[Task instructions] Starting with the line containing "Essential cookies only (206, 1248)" and going on through the line containing "Education (576, 1457)", return the lines of the data below exactly, and only those.

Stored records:
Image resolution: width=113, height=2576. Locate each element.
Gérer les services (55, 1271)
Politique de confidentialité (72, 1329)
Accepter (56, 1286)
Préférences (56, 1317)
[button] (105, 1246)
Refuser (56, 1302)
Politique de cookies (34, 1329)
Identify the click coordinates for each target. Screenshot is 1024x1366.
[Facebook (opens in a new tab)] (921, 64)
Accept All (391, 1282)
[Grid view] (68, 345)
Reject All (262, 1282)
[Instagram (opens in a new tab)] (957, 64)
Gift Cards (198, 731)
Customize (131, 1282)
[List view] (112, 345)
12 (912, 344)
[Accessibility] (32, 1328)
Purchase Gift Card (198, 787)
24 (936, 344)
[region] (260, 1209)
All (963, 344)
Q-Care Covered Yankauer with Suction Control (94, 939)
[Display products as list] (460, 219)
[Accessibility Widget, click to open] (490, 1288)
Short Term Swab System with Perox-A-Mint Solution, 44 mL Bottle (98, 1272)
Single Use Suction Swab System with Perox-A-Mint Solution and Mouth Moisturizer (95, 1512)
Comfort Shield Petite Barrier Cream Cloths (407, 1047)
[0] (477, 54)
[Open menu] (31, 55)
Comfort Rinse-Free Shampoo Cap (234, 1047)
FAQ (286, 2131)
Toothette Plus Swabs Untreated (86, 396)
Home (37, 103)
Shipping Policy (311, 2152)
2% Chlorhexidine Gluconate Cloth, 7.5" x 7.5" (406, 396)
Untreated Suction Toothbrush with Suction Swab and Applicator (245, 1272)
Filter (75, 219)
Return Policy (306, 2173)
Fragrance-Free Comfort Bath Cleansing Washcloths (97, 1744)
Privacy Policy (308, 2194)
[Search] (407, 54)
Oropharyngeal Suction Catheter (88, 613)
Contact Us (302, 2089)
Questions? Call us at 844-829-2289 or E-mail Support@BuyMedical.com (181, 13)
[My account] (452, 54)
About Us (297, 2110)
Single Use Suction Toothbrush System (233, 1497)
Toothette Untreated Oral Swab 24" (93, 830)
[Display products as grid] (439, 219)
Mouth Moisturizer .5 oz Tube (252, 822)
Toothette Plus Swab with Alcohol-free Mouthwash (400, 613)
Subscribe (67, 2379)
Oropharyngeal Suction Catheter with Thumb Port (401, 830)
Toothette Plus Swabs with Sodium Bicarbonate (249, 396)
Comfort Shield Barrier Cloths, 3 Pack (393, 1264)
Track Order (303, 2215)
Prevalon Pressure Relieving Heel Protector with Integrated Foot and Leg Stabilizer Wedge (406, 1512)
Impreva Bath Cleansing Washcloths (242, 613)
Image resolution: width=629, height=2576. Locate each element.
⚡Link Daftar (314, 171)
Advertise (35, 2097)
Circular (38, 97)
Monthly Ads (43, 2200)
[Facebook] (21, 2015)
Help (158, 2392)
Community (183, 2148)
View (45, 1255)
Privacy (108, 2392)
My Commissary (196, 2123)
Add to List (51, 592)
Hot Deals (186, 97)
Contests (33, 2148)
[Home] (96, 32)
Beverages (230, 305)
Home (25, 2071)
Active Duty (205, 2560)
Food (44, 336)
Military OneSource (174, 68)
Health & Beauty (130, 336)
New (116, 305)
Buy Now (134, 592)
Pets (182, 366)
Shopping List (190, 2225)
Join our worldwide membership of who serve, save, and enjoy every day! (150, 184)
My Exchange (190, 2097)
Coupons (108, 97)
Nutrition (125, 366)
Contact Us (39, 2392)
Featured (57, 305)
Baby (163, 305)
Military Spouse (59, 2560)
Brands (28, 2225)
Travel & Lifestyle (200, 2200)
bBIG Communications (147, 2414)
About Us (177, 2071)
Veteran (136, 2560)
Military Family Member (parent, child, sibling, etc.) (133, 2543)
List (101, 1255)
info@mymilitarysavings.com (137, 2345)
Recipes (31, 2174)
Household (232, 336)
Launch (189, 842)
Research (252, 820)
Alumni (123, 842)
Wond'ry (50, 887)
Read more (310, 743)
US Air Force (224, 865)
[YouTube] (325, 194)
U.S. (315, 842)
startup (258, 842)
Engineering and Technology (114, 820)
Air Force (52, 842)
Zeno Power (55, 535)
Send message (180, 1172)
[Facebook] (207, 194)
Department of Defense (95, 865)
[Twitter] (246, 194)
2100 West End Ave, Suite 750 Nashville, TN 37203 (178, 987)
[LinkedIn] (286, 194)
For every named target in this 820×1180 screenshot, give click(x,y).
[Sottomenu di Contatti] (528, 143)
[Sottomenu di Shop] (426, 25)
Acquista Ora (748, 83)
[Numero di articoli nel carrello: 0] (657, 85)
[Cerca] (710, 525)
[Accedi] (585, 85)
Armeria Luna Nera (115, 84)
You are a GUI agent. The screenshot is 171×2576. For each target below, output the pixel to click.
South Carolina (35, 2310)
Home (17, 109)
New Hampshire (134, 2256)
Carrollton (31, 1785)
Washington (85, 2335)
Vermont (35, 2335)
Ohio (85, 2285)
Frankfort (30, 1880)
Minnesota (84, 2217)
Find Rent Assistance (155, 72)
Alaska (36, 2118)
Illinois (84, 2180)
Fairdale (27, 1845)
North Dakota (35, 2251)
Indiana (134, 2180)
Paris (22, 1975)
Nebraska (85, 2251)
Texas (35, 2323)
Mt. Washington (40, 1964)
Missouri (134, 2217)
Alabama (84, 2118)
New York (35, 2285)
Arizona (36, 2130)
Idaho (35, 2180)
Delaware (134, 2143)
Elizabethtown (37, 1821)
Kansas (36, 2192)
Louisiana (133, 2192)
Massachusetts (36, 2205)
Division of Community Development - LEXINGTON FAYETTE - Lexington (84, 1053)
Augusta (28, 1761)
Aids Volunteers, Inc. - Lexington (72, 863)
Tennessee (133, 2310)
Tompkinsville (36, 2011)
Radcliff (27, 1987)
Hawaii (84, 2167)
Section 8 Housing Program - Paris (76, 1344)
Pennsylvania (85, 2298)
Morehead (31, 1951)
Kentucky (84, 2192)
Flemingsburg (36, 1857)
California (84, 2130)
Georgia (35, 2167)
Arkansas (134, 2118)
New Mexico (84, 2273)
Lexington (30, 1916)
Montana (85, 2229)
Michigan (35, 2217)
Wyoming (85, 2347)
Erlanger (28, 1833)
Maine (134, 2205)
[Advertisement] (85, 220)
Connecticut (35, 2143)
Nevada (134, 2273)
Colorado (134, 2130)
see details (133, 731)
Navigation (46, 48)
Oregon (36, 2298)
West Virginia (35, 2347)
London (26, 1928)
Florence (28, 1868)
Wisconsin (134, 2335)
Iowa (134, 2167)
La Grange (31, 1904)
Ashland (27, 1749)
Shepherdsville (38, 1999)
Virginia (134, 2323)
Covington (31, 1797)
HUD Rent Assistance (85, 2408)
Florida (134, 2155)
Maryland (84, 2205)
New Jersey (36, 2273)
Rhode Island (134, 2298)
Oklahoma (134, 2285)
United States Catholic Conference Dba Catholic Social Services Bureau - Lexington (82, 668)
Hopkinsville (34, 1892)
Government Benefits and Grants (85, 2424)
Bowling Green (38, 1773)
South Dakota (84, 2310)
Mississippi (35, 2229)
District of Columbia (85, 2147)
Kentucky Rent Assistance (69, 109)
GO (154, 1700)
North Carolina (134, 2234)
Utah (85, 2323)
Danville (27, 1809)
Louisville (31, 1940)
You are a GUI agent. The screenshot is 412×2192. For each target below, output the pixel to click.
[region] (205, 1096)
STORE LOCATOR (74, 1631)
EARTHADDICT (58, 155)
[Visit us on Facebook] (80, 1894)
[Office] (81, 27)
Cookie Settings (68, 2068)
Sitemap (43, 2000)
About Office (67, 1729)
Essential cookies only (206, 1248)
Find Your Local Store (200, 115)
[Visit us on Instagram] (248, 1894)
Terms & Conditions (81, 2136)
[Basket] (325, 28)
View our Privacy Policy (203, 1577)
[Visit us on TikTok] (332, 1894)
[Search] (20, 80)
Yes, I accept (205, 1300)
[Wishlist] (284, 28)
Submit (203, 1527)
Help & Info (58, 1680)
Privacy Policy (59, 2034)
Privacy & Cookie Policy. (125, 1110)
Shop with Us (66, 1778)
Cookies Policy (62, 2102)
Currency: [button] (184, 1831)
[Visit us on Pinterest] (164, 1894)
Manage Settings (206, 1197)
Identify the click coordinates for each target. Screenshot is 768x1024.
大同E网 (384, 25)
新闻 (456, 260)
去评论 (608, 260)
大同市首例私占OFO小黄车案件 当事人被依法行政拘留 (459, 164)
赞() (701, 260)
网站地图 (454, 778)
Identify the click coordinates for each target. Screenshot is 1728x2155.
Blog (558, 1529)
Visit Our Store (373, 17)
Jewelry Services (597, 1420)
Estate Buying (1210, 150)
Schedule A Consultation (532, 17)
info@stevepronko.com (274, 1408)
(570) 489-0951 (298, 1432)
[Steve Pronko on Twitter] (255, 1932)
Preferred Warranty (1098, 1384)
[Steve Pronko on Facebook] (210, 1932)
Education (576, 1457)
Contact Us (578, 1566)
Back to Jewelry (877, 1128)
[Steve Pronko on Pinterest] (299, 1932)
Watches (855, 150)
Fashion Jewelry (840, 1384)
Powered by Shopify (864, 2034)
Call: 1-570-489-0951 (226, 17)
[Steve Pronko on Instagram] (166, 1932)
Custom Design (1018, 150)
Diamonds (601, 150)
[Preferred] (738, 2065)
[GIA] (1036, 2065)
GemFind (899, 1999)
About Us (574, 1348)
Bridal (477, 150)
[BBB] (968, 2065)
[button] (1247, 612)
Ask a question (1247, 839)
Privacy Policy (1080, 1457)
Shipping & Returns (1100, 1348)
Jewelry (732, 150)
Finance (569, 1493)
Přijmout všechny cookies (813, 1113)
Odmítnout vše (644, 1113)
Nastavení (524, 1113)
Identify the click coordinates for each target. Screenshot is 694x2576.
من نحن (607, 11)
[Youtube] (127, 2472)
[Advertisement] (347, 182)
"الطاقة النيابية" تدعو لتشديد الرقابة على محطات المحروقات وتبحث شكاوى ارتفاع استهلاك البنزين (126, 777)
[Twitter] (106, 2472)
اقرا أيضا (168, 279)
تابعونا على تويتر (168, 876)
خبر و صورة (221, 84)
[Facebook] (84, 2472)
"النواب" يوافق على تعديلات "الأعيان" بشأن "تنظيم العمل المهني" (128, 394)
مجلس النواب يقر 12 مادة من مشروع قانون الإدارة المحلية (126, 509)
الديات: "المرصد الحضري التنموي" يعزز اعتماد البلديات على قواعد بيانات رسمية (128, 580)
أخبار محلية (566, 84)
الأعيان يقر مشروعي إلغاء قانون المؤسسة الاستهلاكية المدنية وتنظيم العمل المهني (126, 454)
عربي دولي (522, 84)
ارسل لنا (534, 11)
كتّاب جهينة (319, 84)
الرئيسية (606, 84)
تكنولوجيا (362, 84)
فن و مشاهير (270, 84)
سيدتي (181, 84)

[Output for this exercise]
Essential cookies only (206, 1248)
Find Your Local Store (200, 115)
[Visit us on Instagram] (248, 1894)
Terms & Conditions (81, 2136)
[Basket] (325, 28)
View our Privacy Policy (203, 1577)
[Visit us on TikTok] (332, 1894)
[Search] (20, 80)
Yes, I accept (205, 1300)
[Wishlist] (284, 28)
Submit (203, 1527)
Help & Info (58, 1680)
Privacy Policy (59, 2034)
Privacy & Cookie Policy. (125, 1110)
Shop with Us (66, 1778)
Cookies Policy (62, 2102)
Currency: [button] (184, 1831)
[Visit us on Pinterest] (164, 1894)
Manage Settings (206, 1197)
Identify the click coordinates for each target. Screenshot is 768x1024.
大同E网 (384, 25)
新闻 (456, 260)
去评论 (608, 260)
大同市首例私占OFO小黄车案件 当事人被依法行政拘留 (459, 164)
赞() (701, 260)
网站地图 (454, 778)
Identify the click coordinates for each target. Screenshot is 1728x2155.
Blog (558, 1529)
Visit Our Store (373, 17)
Jewelry Services (597, 1420)
Estate Buying (1210, 150)
Schedule A Consultation (532, 17)
info@stevepronko.com (274, 1408)
(570) 489-0951 (298, 1432)
[Steve Pronko on Twitter] (255, 1932)
Preferred Warranty (1098, 1384)
[Steve Pronko on Facebook] (210, 1932)
Education (576, 1457)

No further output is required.